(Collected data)
----
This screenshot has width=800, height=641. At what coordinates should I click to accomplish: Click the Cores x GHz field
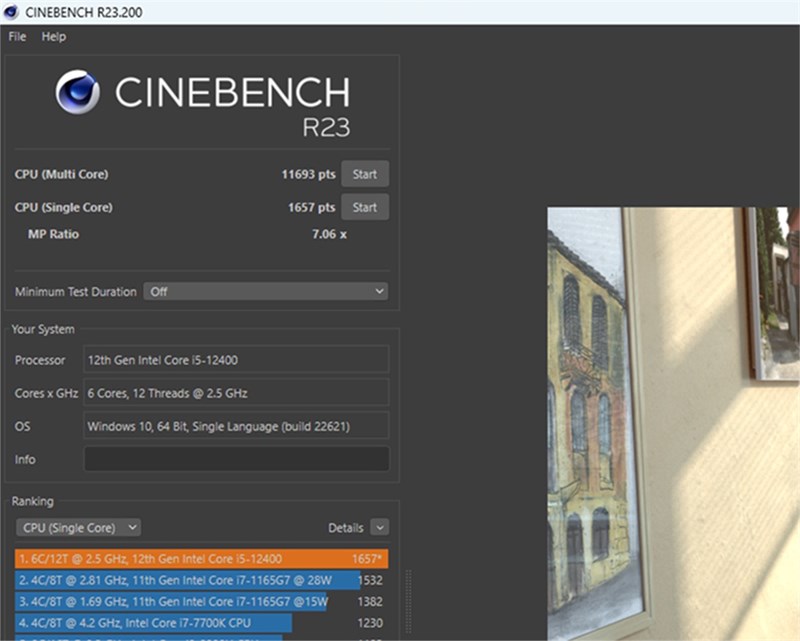[x=236, y=393]
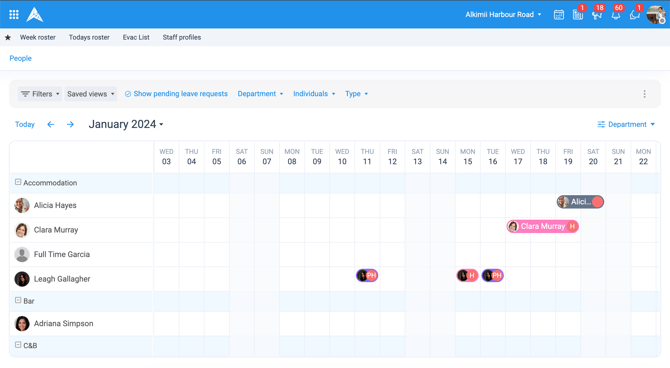Open the Staff profiles tab
The image size is (670, 368).
pyautogui.click(x=182, y=37)
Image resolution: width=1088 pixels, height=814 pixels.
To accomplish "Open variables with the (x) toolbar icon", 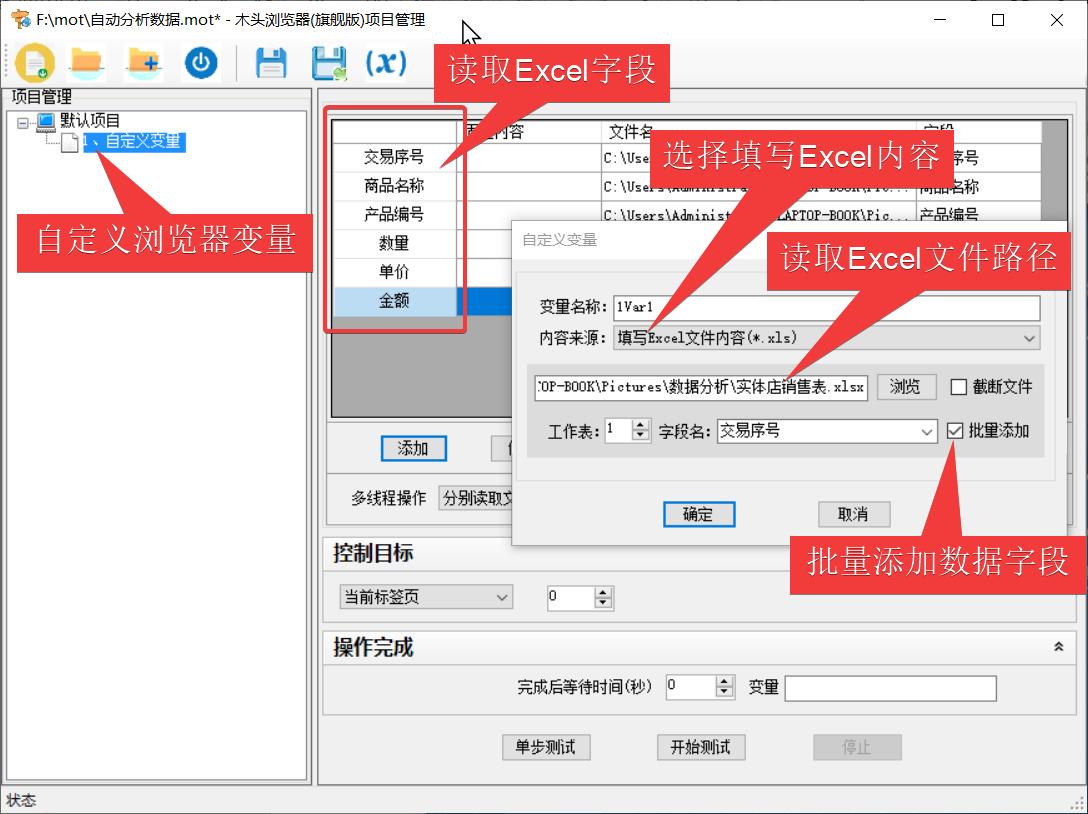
----
## Exercise directions
Your reply should hold every line above exactly as written and none of the pictures.

## Answer
This screenshot has width=800, height=641. At what coordinates should I click to accomplish: Click the Cores x GHz field
[x=236, y=393]
Open the Staff profiles tab
The image size is (670, 368).
pyautogui.click(x=182, y=37)
Image resolution: width=1088 pixels, height=814 pixels.
To accomplish "Open variables with the (x) toolbar icon", 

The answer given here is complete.